■ Gestellte Aufgabe:
Beantworte anhand des Textauszugs diese drei Fragen:
(a) Unter welcher Bezeichnung werden die Methoden laut Textauszug seit Jahren praktiziert?
(b) Welche Social-Media-Kanäle nennt die Agentur auf ihrer Internetseite?
(c) Womit begründet der Agenturchef, dass die Bezahlung der Trolle nicht offengelegt wird?

■ Gezeigter Textauszug:
· · · · ·

Weder Kunden noch Dienstleister sahen in diesen Methoden ein ethisches Problem. Die Sache wird als „Online-Reputationsmanagement“ schon seit Jahren praktiziert. „So wichtig Social Media Kanäle wie Facebook, Twitter, Instagram für eine Marke sind, Kaufentscheidungen werden weitgehend auf Grund von Meinungen in Foren und auf Bewertungsplattformen getroffen“, heißt es auf der Internetseite der Agentur. „Daher ist es für Ihren Erfolg unumgänglich, Ihren Ruf im Netz zu kennen und zu lenken.“ Zu den Angeboten der Agentur zählen u. a. „Aktives und reaktives Agieren“, „Gezieltes Auslösen von Kommunikation“ und „Ansprache von Multiplikatoren“. Der Agenturchef meinte auf die Frage einer Zeitung, wieso die Bezahlung der Trolle nicht offengelegt werde: „Eine Offenlegung funktioniert nicht, weil einem Firmenvertreter nichts geglaubt wird.“ Vor allem nicht, wenn er lügt.

· · · · ·

■ Bereitgestellte Daten:
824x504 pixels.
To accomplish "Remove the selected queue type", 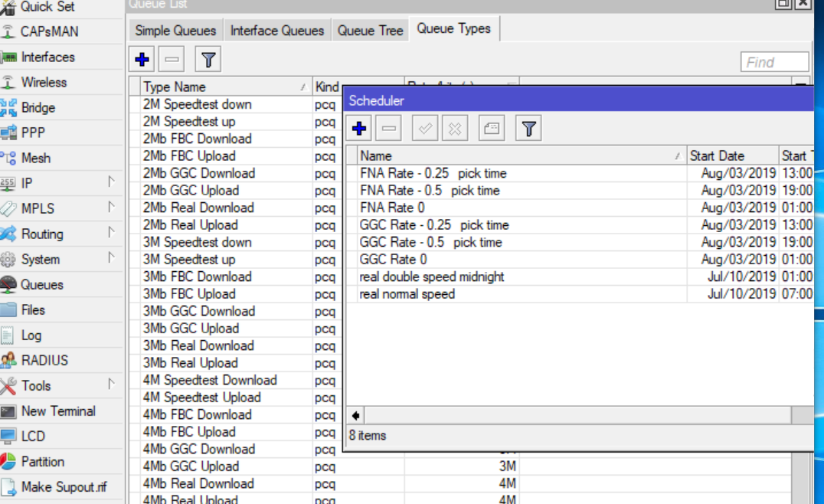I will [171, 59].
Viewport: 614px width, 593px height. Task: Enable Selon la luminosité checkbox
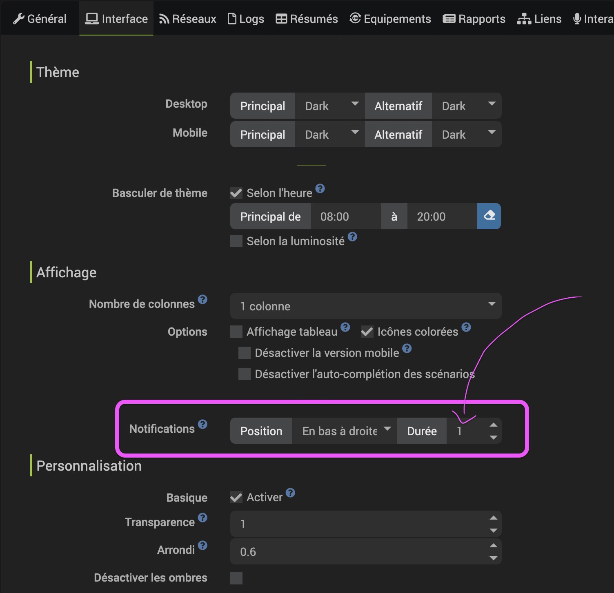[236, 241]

· · · · ·

■ Gelöste Aufgabe:
(a) Die Methoden werden als „Online-Reputationsmanagement“ praktiziert.
(b) Die Agentur nennt Facebook, Twitter und Instagram.
(c) Er begründet es damit, dass eine Offenlegung nicht funktioniert, weil einem Firmenvertreter nichts geglaubt wird.